Saturday, August 27, 2011

We Need A Singable National Anthem


      An article in this morning's newspaper is headlined “Mennonite college drops U.S. anthem.” The article goes on to state that Goshen college in Indiana is dropping the national anthem in favor of “America The Beautiful.”
     The school had never played “The Star Spangled Banner” before sporting events until last year, saying the image of bombs bursting in air was too violent for a college whose motto is “Healing the World, Peace by Peace.” At that time the college opted for an instrumental version of the song, with a review after one year.
     The year is up, the “Star Spangled Banner” is out and “America, The Beautiful” is in at Goshen.
     Of course, this decision is not very popular with many people, who consider it unpatriotic.
     But I don't understand why this is so. Regardless of the song played primarily at sporting events, I still love my country; I see no reason why it cannot have an anthem with beautiful words, and a melody in a singable range.
     Some of you may remember that I wrote about this subject on January 28, 2010. I am taking the liberty of repeating that posting here:
     Congress adopted “The Star Spangled Banner” as our national anthem in 1931, although it had been recognized for official use by the Navy in 1889. For most of the 19th century, “Hail Columbia” was used at official government functions, and “My Country, ‘Tis Of Thee” was also used prior to 1931.
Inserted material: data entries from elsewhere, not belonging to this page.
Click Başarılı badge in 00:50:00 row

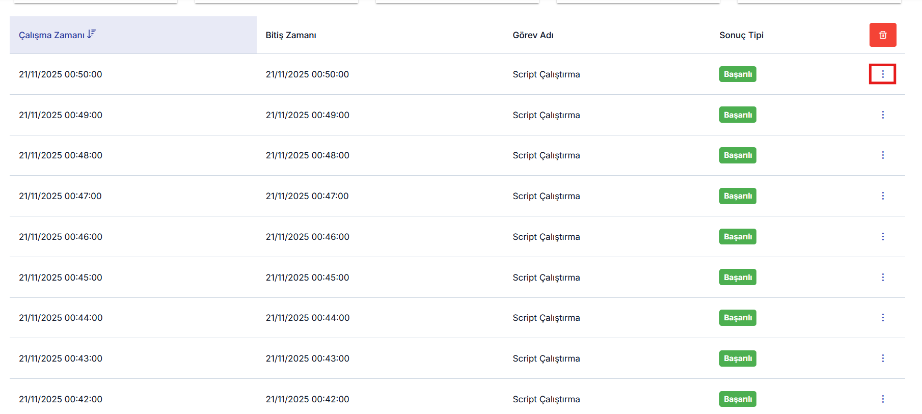tap(737, 74)
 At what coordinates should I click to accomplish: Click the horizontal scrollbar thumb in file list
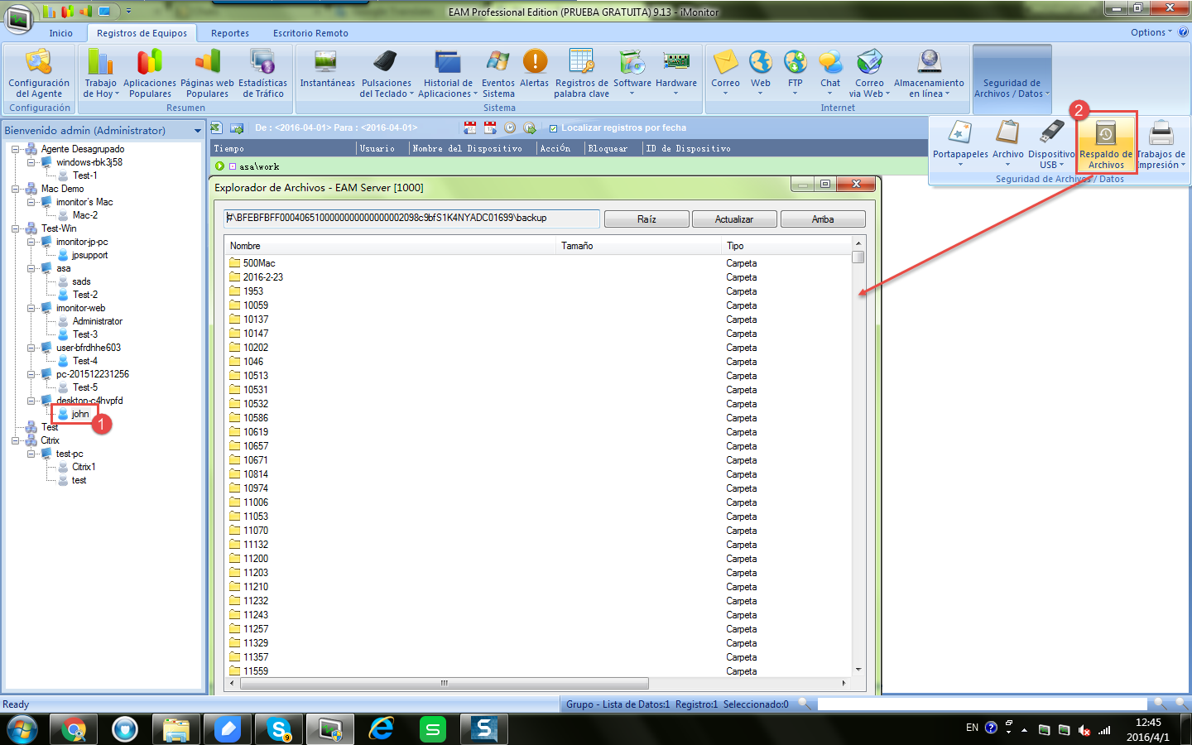tap(444, 684)
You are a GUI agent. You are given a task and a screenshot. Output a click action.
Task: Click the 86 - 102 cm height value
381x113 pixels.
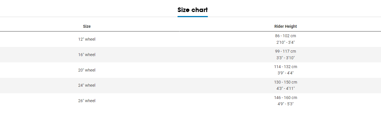285,36
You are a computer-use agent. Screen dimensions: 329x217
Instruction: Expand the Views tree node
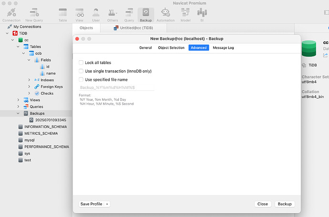18,100
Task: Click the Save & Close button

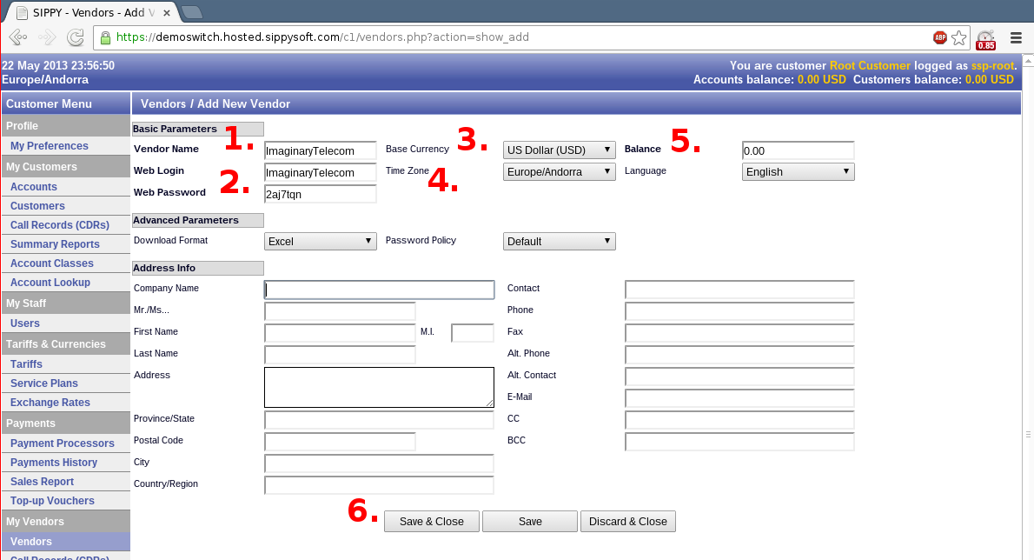Action: (x=432, y=521)
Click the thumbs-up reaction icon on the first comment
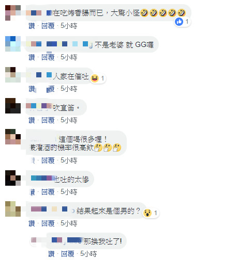The image size is (237, 260). coord(179,22)
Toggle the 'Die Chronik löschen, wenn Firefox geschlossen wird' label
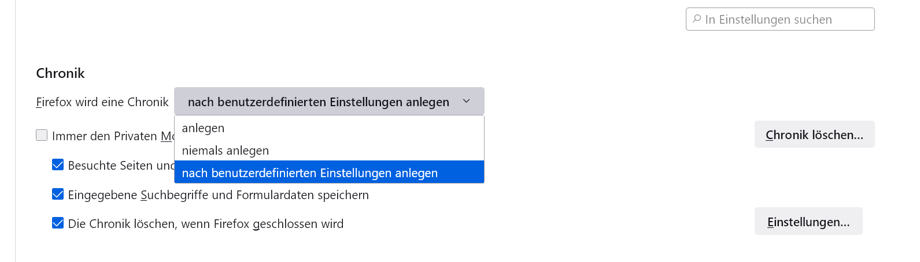Viewport: 920px width, 262px height. (x=205, y=224)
     Originally a poem written by Francis Scott Key after viewing the bombardment of Fort McHenry in 1814, “The Star Spangled Banner” was later fitted to the melody of a drinking song written for The Anacreon, a men’s social club in London. The following are the words to the first of six verses comprising the Anacreontic Song:
To Anacreon* in Heav'n, where he sat in full Glee,
A few Sons of Harmony sent a Petition,
That He their Inspirer and Patron wou'd be;
When this Answer arriv'd from the jolly old Grecian,
"Voice, Fiddle, and Flute,
No longer be mute,
I'll lend you my Name and inspire you to boot,
And, besides, I'll instruct you like me, to intwine
The Myrtle of Venus with Bacchus's Vine.”
     In my opinion, Congress chose the wrong song, and I know I am not alone in this. An octave and a half in range, there is no key in which to write it that is comfortable for most singers. If it is in a decent range for the sopranos, the basses can easily hurt themselves on the high notes, and if it’s OK for the basses, the sopranos have to be suffering from laryngitis to hit the low notes.
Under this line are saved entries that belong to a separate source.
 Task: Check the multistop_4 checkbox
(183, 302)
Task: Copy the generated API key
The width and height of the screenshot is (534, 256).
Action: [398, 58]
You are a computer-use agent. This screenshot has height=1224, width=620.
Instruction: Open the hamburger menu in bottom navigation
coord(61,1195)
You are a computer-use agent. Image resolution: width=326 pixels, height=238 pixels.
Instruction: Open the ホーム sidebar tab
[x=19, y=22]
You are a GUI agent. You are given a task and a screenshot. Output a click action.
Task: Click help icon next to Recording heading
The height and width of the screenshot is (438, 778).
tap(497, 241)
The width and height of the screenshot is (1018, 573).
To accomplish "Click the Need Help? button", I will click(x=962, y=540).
     One song that has been suggested as being “better” is “God Bless America.” There are several reasons why this is not a good choice, but the primary one is that it does not fit the definition: Anthem, n. a song, as of praise, devotion, or patriotism. (Webster’s Encyclopedic Unabridged Dictionary.)
     “God Bless America” does not fit that definition - it is more of a prayer than an anthem. Besides, what is the meaning of the phrase “…and guide her, through the night with a light from above?”
     My personal choice is “America, The Beautiful.” It fits the definition, it is a reverent poem of praise set to beautiful music, and above all, it is easy to sing. It’s range is only a ninth, four notes shorter than the “Star Spangled Banner.”
     But that’s just my opinion.

*Anacreon (Greek Ἀνακρέων) (570 BC – 488 BC) was a Greek lyric poet, notable for his drinking songs and hymns.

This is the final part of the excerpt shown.